- _WHAT YOU NEED TO DO_
Repeat the listing below line for line, leaving out the pictures.

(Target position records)
..............................

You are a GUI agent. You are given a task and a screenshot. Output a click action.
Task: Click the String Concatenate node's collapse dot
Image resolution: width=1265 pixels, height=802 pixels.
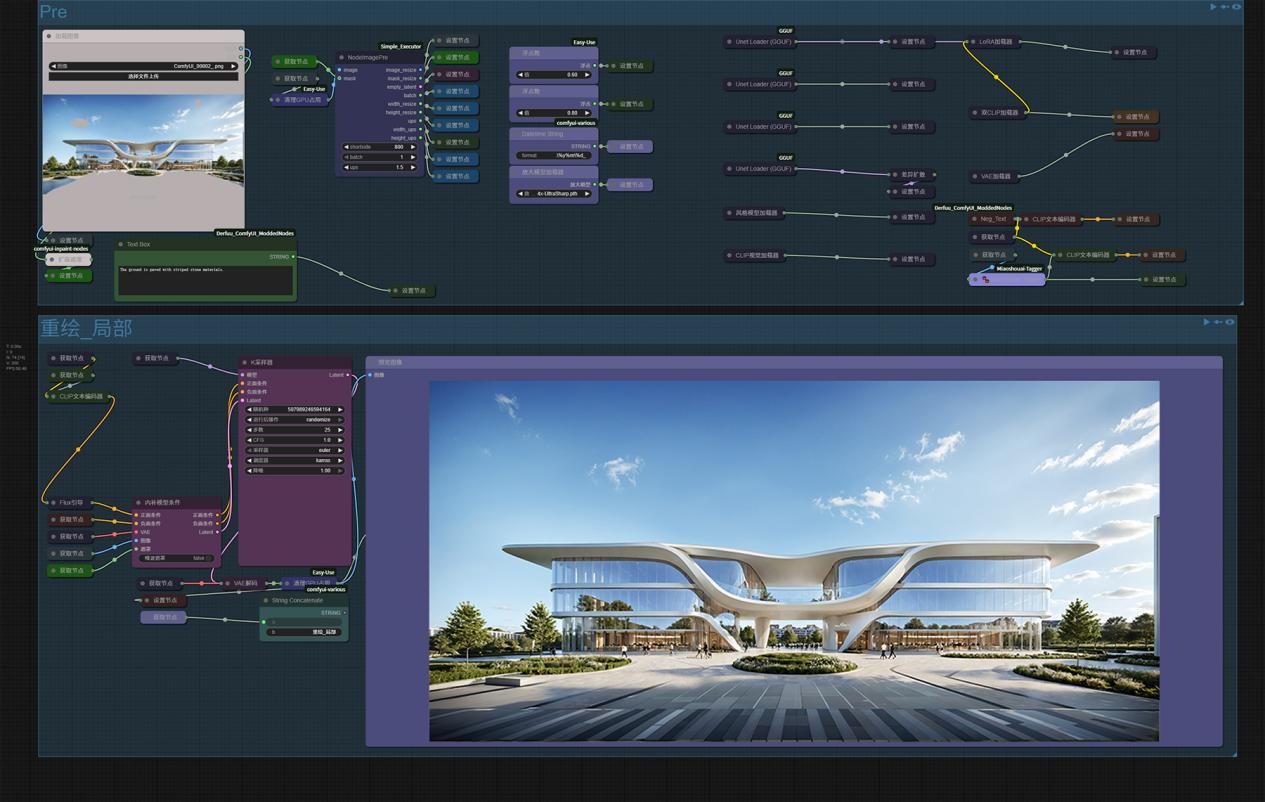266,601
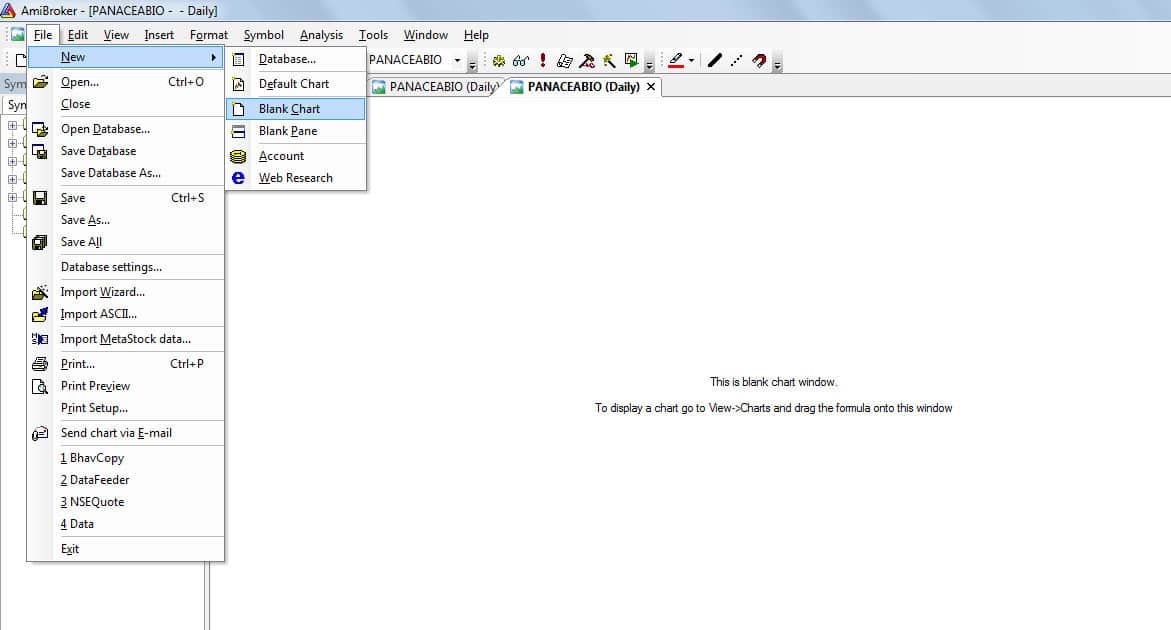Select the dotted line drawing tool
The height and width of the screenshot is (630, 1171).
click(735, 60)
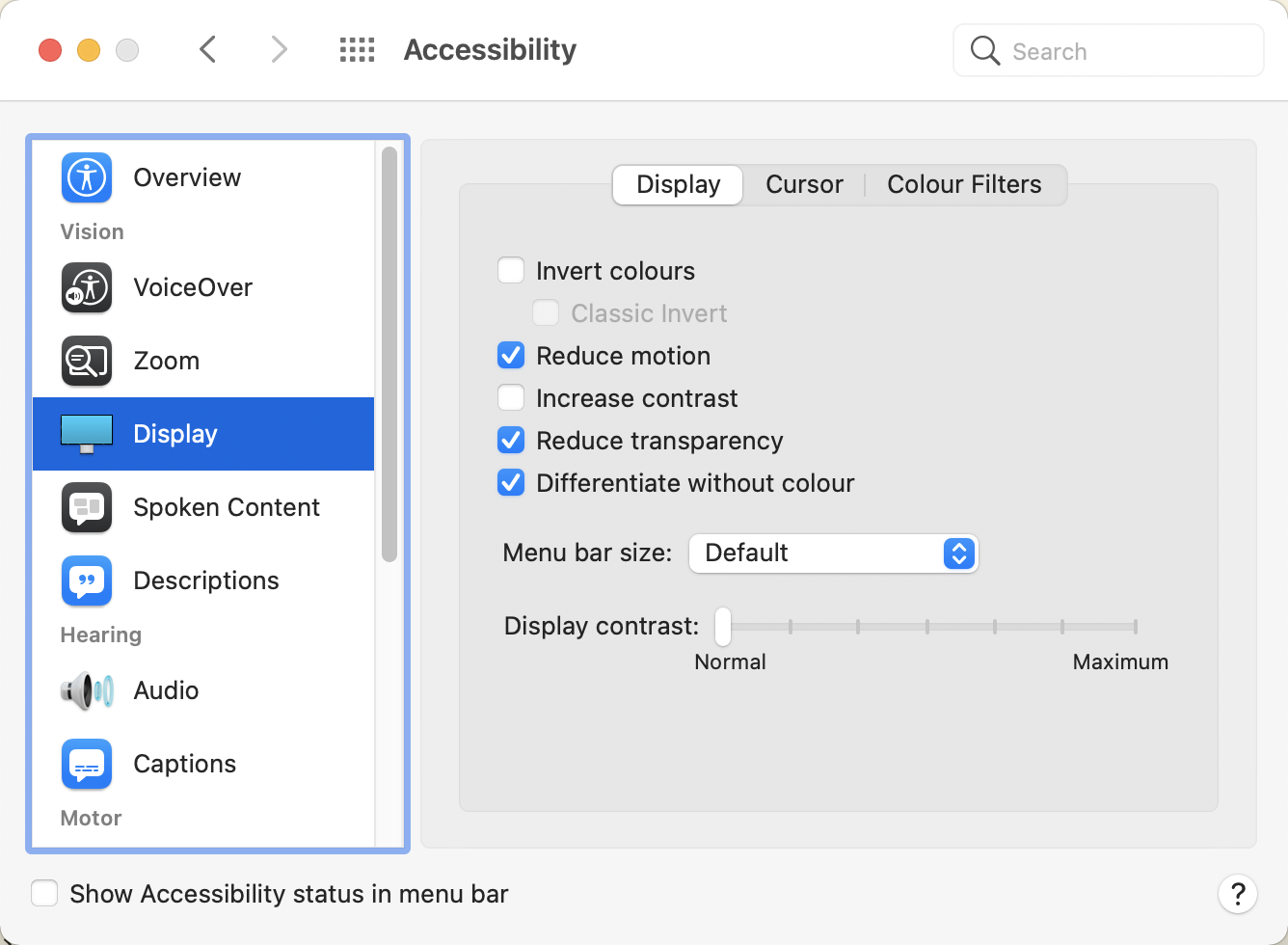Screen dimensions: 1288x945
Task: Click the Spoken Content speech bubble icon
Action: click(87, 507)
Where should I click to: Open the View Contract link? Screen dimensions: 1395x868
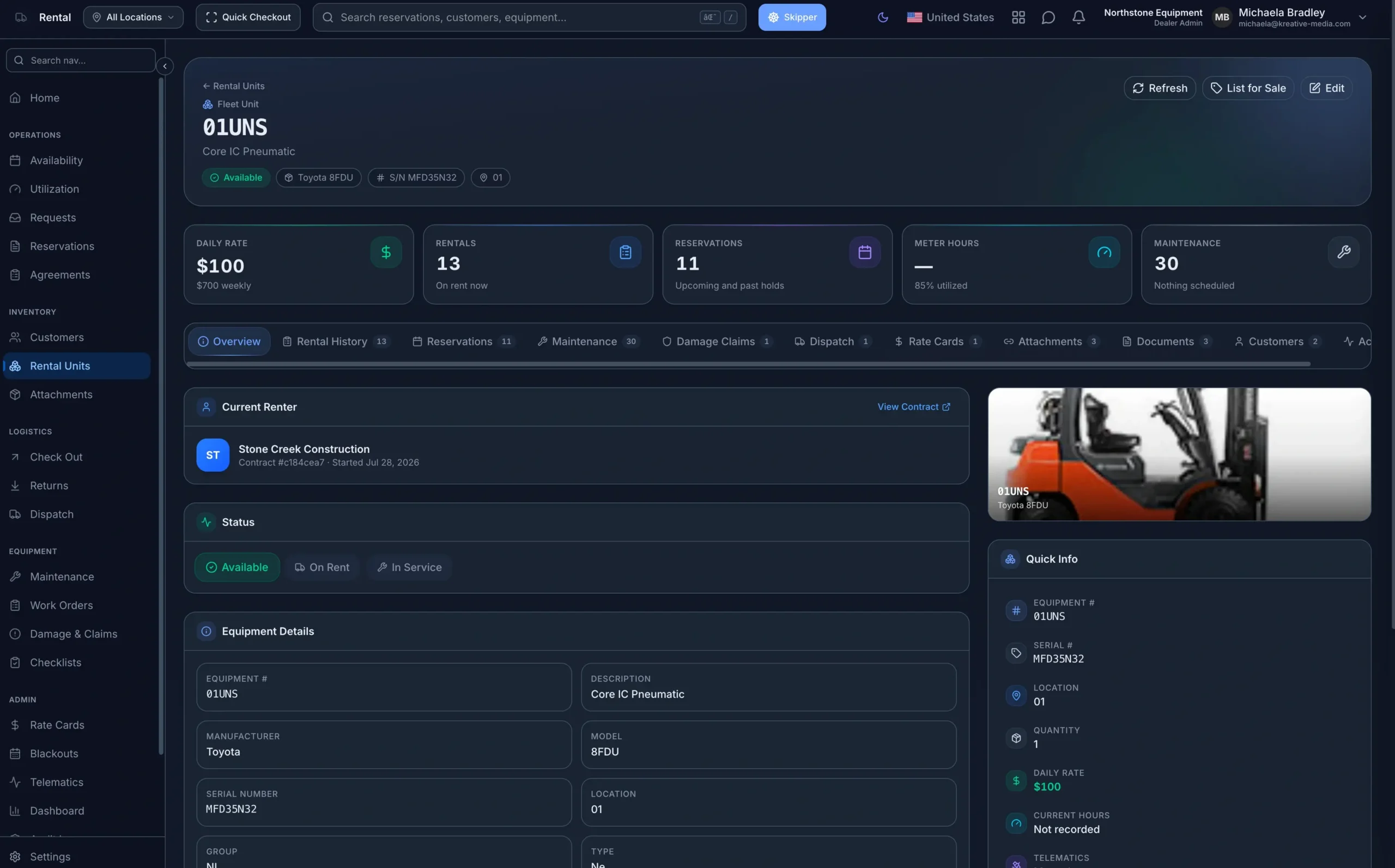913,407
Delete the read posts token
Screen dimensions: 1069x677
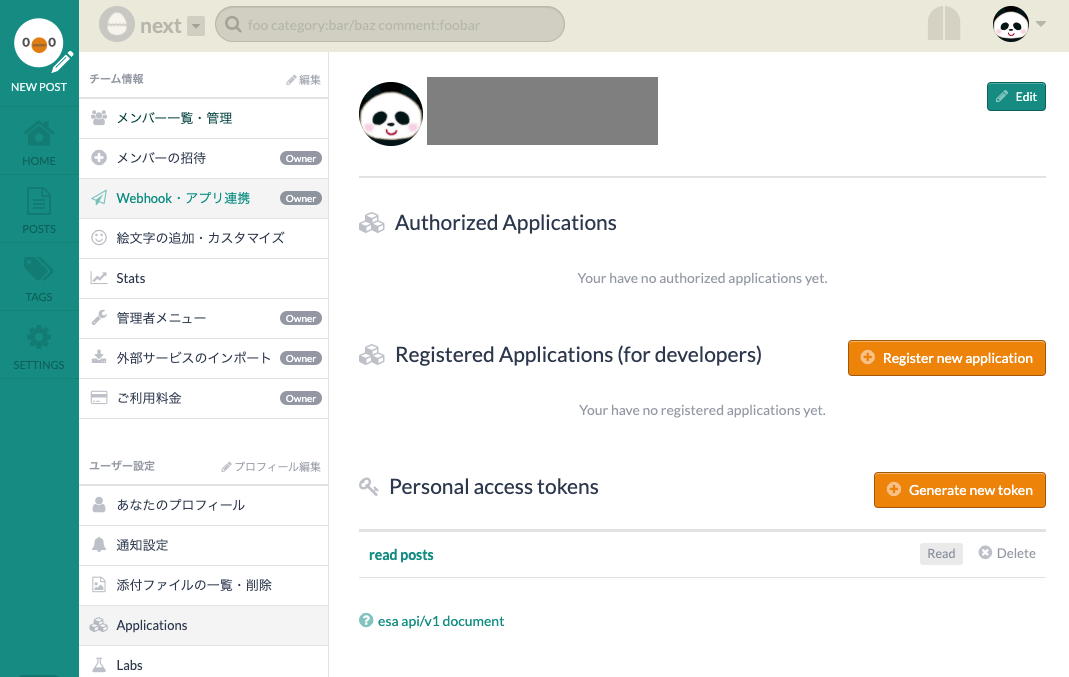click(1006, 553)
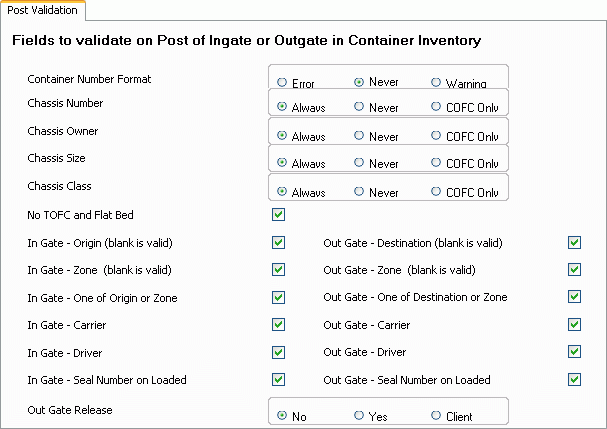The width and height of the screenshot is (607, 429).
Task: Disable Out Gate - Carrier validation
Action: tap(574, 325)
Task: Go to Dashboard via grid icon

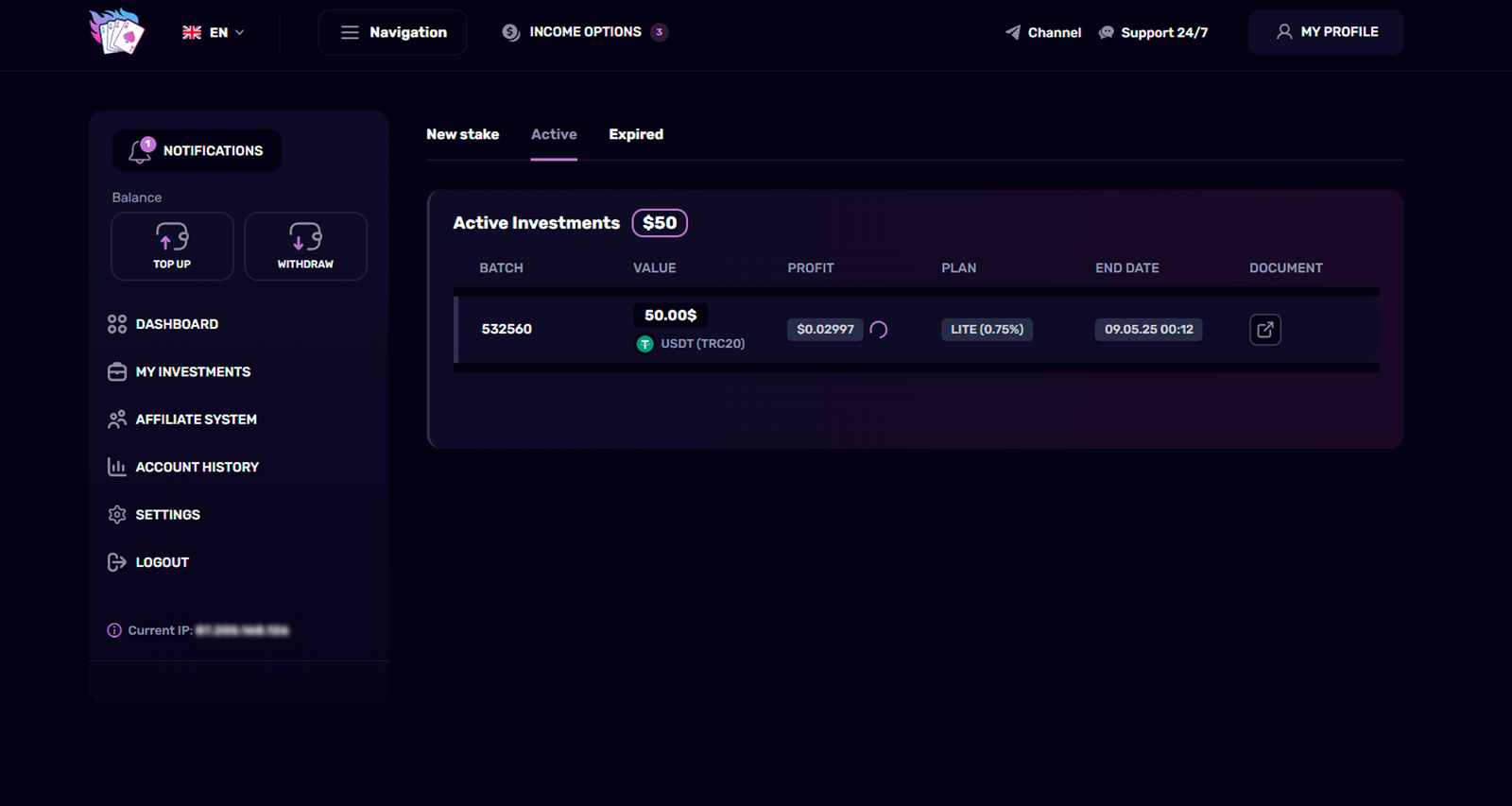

..............................

- _FULL SOLUTION_
You are a GUI agent. You are given a task and a screenshot. Output a click action.
Task: Click the String Concatenate node's collapse dot
Image resolution: width=1265 pixels, height=802 pixels.
266,601
Select the dotted line drawing tool
The height and width of the screenshot is (630, 1171).
click(735, 60)
Screen dimensions: 1288x945
Task: Click the Spoken Content speech bubble icon
Action: click(87, 507)
Where should I click to: Open the View Contract link? Screen dimensions: 1395x868
913,407
Delete the read posts token
Screen dimensions: 1069x677
click(1006, 553)
The width and height of the screenshot is (607, 429).
Task: Disable Out Gate - Carrier validation
Action: tap(574, 325)
Task: Go to Dashboard via grid icon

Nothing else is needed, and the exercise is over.